MADRID — Thiazolidinediones may reduce the incidence of Alzheimer's disease or forestall its progression in both diabetic and nondiabetic patients, researchers reported at the 10th International Conference on Alzheimer's Disease and Related Disorders.
Diabetes is thought to increase the incidence of Alzheimer's disease through several pathways, including decreased cortical utilization of glucose, and increased oxidative stress, inflammation, and deposition of amyloid-β. Besides regulating insulin and improving glucose usage, the drugs have been shown in animal models to suppress microglial-mediated inflammation and reduce amyloid plaque formation, Donald Miller, Sc.D., and Dr. David Geldmacher said at a press conference during the meeting, which was sponsored by the Alzheimer's Association.
Dr. Miller examined the incidence of new Alzheimer's cases among a cohort of 142,328 veterans (mean age 66 years) with diabetes, who were followed for 6 years. The group included patients who received a new prescription for either a thiazolidinedione (74,525) or insulin (67,803).
After 6 years' follow-up, there were 3,191 new cases of Alzheimer's, a rate of 0.24% per year.
Patients who got a thiazolidinedione were 19% less likely to develop the disorder than were those treated with insulin, said Dr. Miller of the department of health services at Boston University School of Public Health. The results remained significant even after controlling for potential confounders including demographics, body mass index, and other medications.
Dr. Miller obtained similarly significant results favoring thiazolidinediones when he compared the drugs with metformin.
More research is necessary before any firm conclusions can be drawn, however. “It would be premature to say that these drugs prevent Alzheimer's in diabetes patients,” he said. “These are preliminary results, although they are encouraging.”
Dr. Geldmacher, director of the memory disorder program at the University of Virginia, Charlottesville, examined the effect of pioglitazone compared with placebo in nondiabetic patients with probable Alzheimer's disease.
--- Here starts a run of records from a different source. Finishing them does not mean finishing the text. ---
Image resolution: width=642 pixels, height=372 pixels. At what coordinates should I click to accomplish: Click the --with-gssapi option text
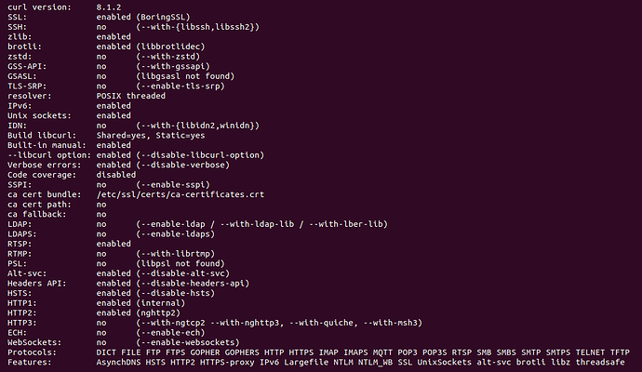[x=173, y=66]
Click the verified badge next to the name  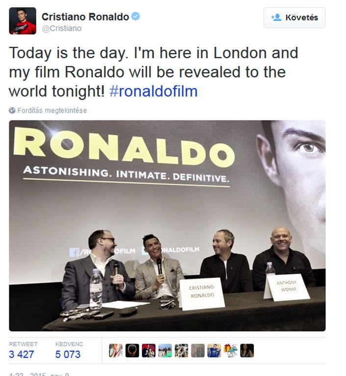(x=135, y=17)
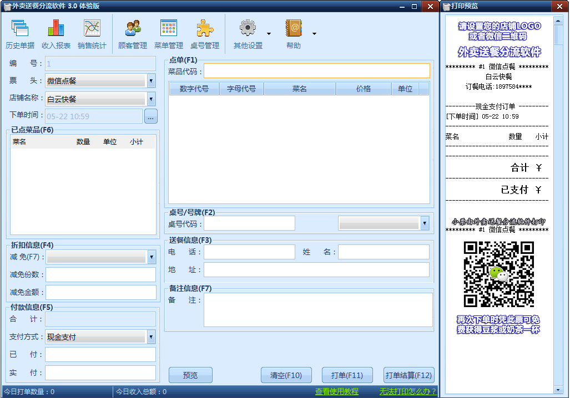Expand the 其他设置 dropdown arrow

point(269,34)
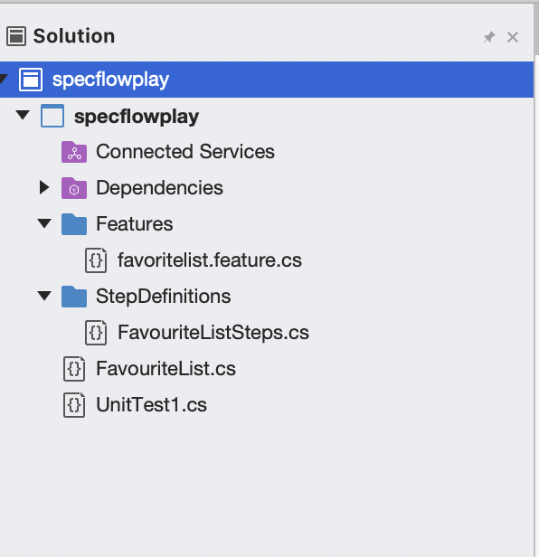Expand the Dependencies node

44,187
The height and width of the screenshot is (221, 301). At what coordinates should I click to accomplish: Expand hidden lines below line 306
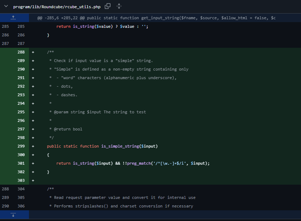[14, 215]
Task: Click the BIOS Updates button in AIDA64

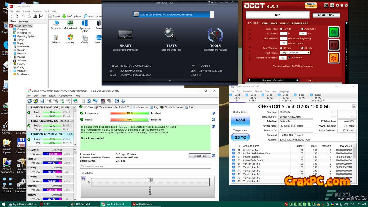Action: click(x=72, y=16)
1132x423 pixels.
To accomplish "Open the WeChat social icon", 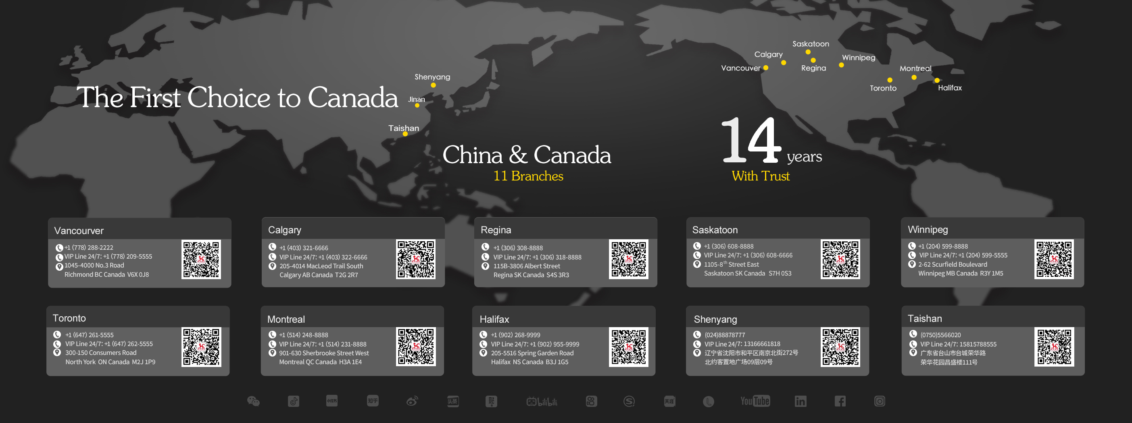I will pyautogui.click(x=253, y=401).
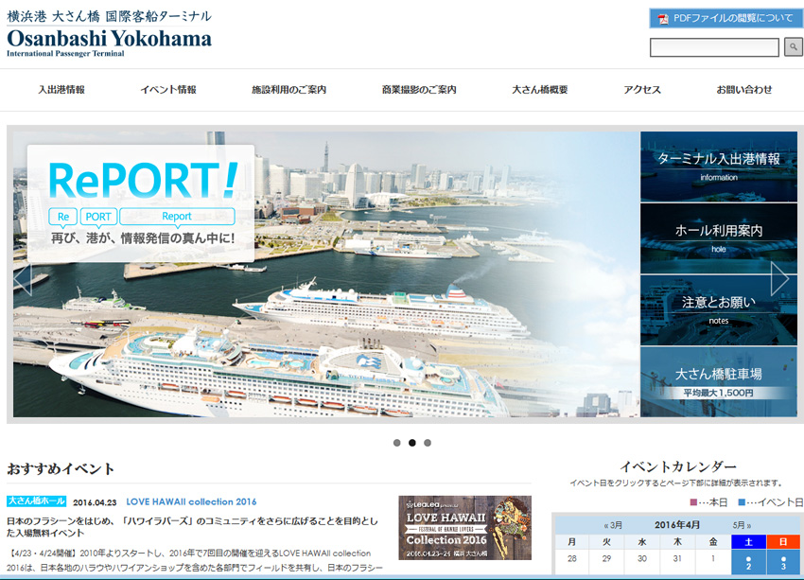Click お問い合わせ contact menu item
This screenshot has height=580, width=804.
point(744,90)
The randomized, controlled trial included 30 subjects (mean age 70 years) whose mean Mini-Mental State Examination score was 21.
All patients maintained their existing antidementia drugs during the trial; 15 also received pioglitazone (45 mg/day), while the remaining 15 received the placebo.
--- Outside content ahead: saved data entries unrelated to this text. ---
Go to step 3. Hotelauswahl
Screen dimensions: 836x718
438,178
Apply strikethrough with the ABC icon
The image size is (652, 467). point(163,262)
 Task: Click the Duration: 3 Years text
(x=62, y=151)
After 18 months, there was a nonsignificant trend toward better cognitive performance in the treated patients, Dr. Geldmacher said. “None of the measures reached statistical significance, but the effect size we saw was similar to that seen with existing antidementia drugs.”
In fact, he said, pioglitazone appeared to have a synergistic effect with existing drug therapy, doubling its cognitive impact.
Just as importantly, the drug was safe and well tolerated, he added. “We were somewhat concerned that it could cause hypoglycemia in these patients, none of whom had diabetes, but that was not the case.” The only significant adverse event observed was lower extremity edema, a side effect also seen in diabetic patients who take the drug.